--- start of MATERIAL SHOWN ---

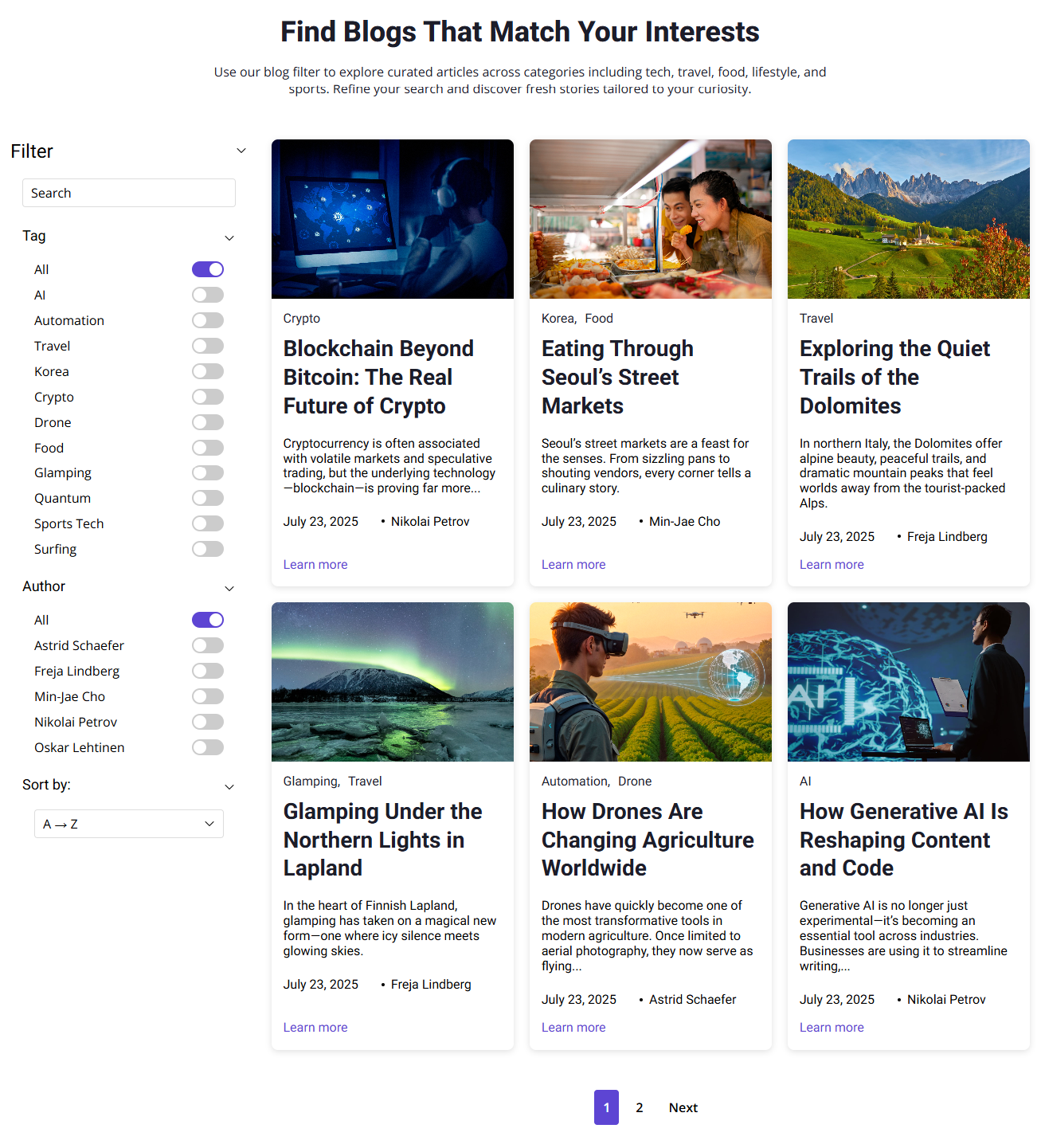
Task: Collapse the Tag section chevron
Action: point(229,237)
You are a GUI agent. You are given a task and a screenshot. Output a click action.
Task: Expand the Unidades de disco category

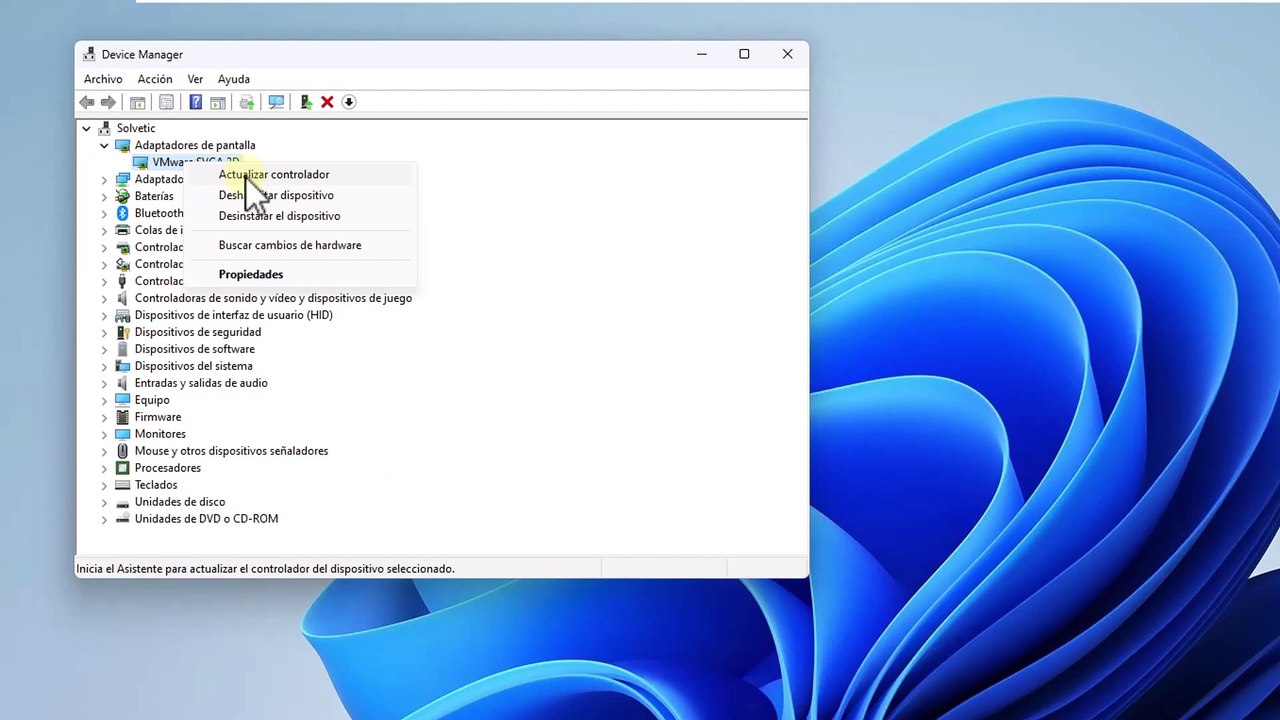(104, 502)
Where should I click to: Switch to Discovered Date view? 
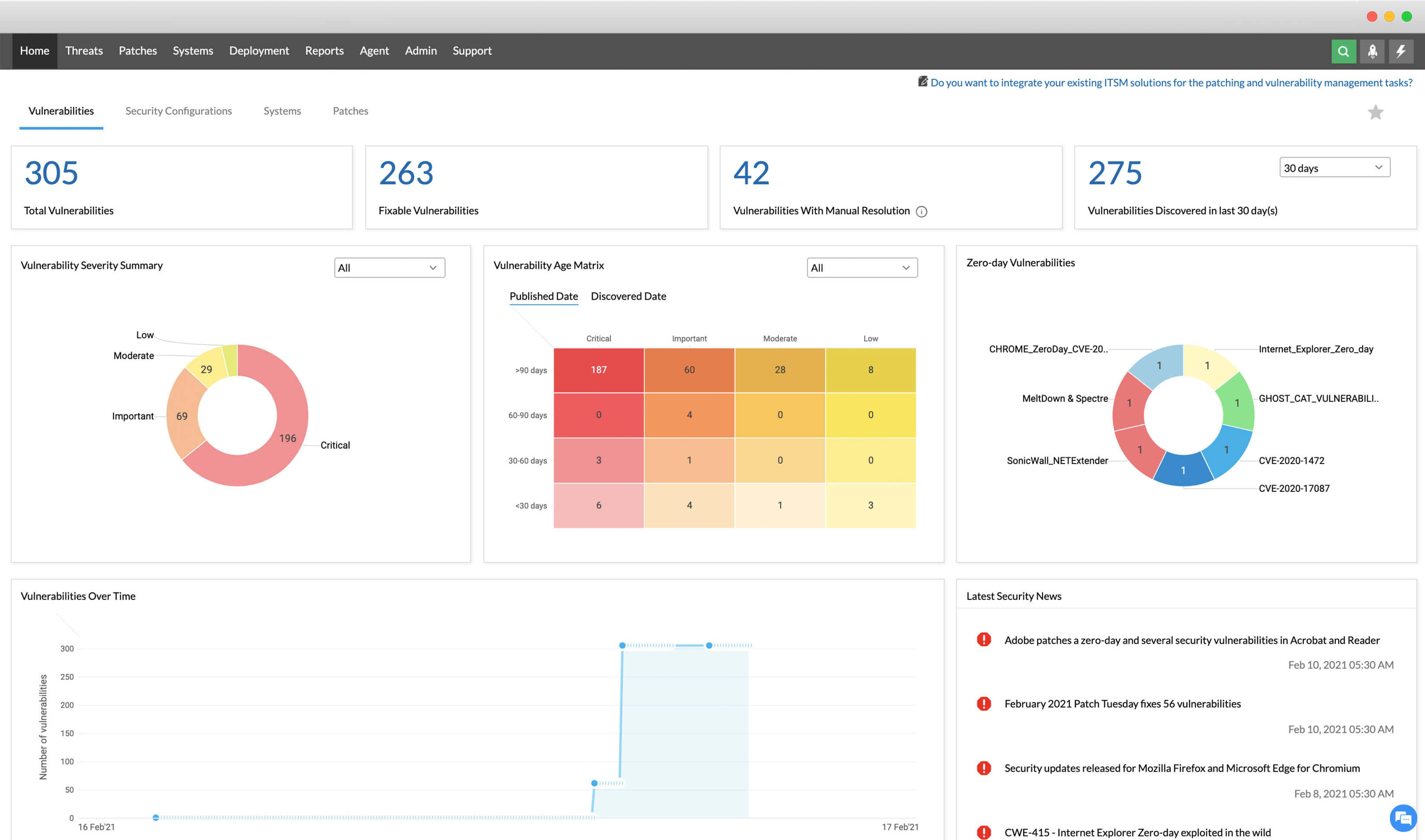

--- end of MATERIAL SHOWN ---
--- start of MATERIAL SHOWN ---

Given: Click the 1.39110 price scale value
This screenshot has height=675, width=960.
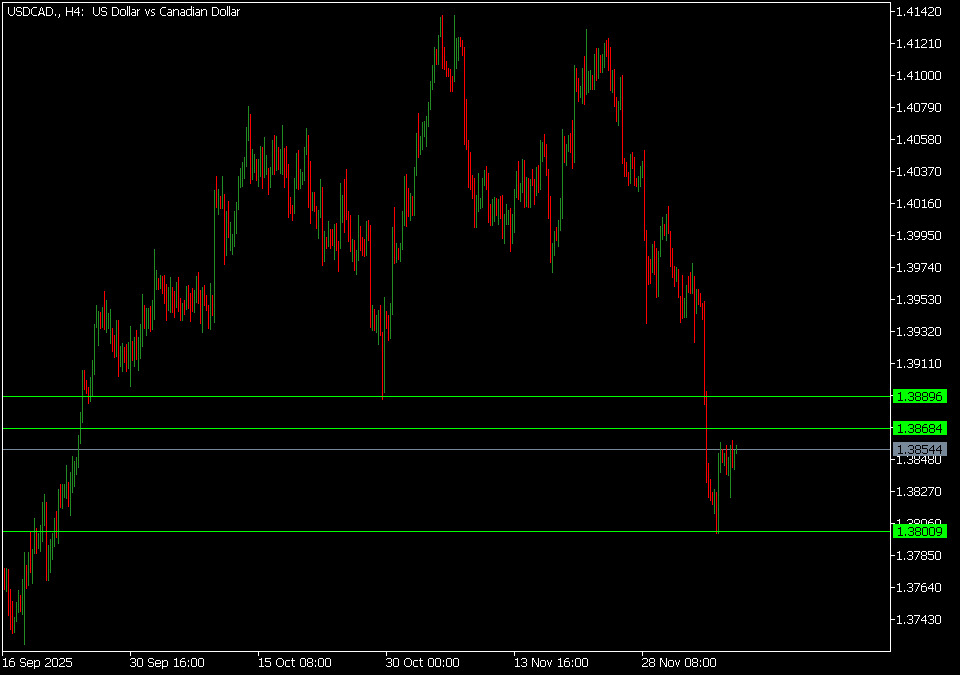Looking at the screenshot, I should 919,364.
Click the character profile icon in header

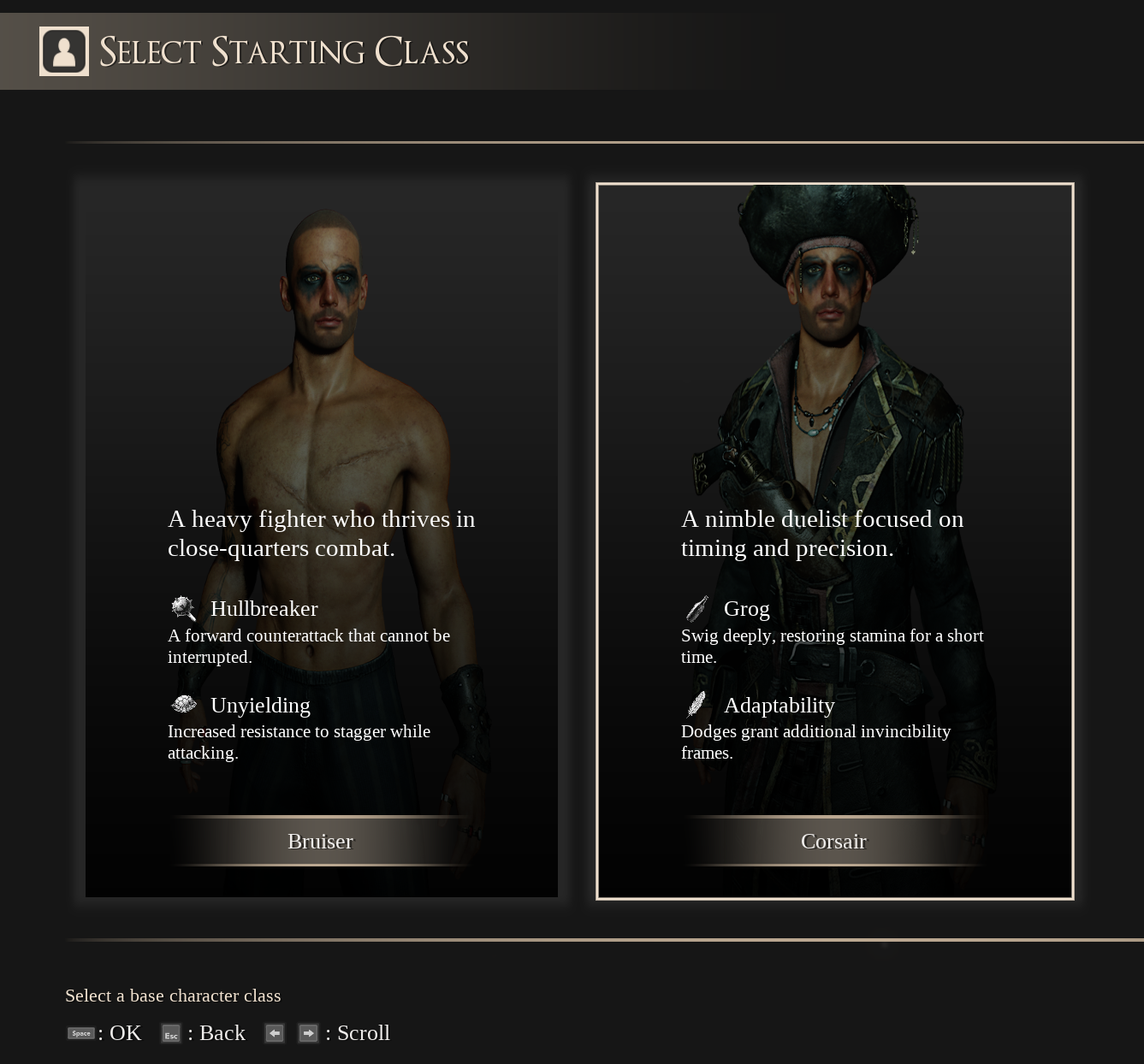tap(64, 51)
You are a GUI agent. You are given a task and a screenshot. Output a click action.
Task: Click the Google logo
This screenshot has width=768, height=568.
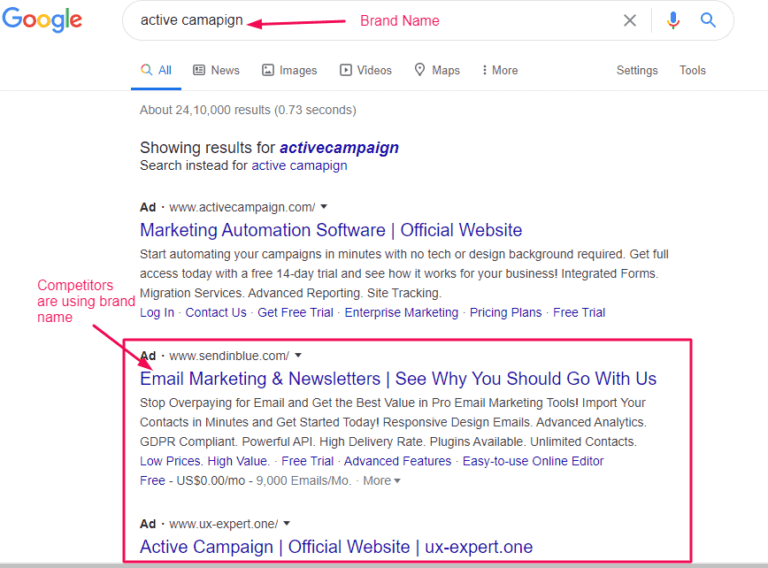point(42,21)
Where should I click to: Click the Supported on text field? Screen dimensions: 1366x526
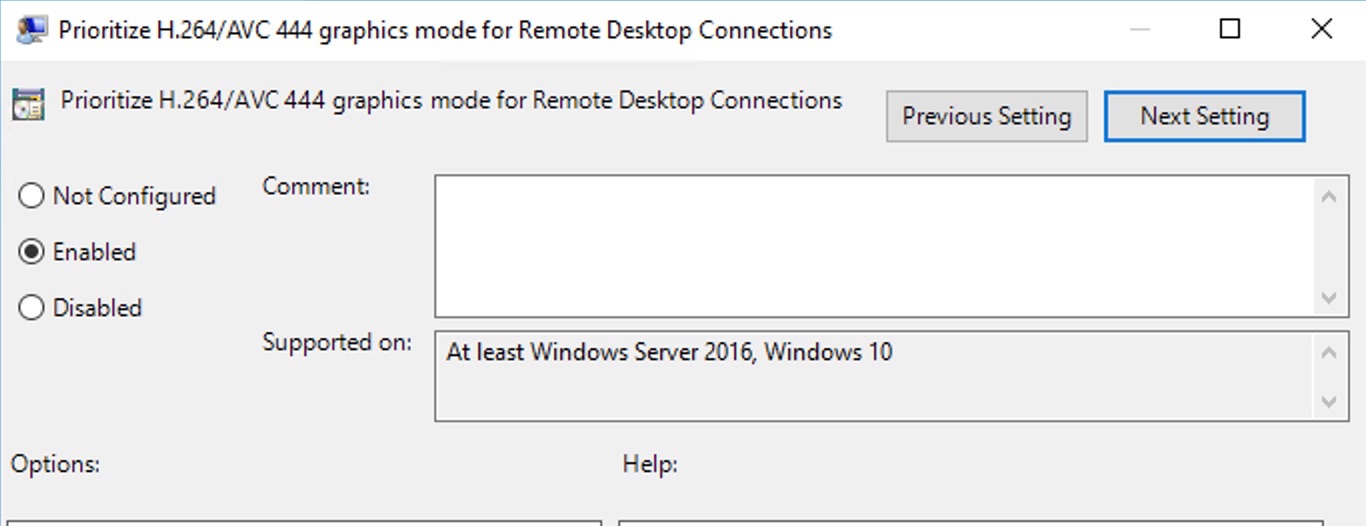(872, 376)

--- end of MATERIAL SHOWN ---

_EXERCISE:_ Write the records starting with the line that contains "Given: Click the 1.39110 price scale value" and going on through the line that contains "point(42,21)" as a two-column CSV with the headers instruction and answer. Give one row per record, put each field in double quotes, replace line breaks with spaces, and leave out the pictures.

_THE RESPONSE:_
instruction,answer
"Given: Click the 1.39110 price scale value This screenshot has height=675, width=960.","Looking at the screenshot, I should 919,364."
"Click the character profile icon in header","tap(64, 51)"
"You are a GUI agent. You are given a task and a screenshot. Output a click action. Task: Click the Google logo This screenshot has width=768, height=568.","point(42,21)"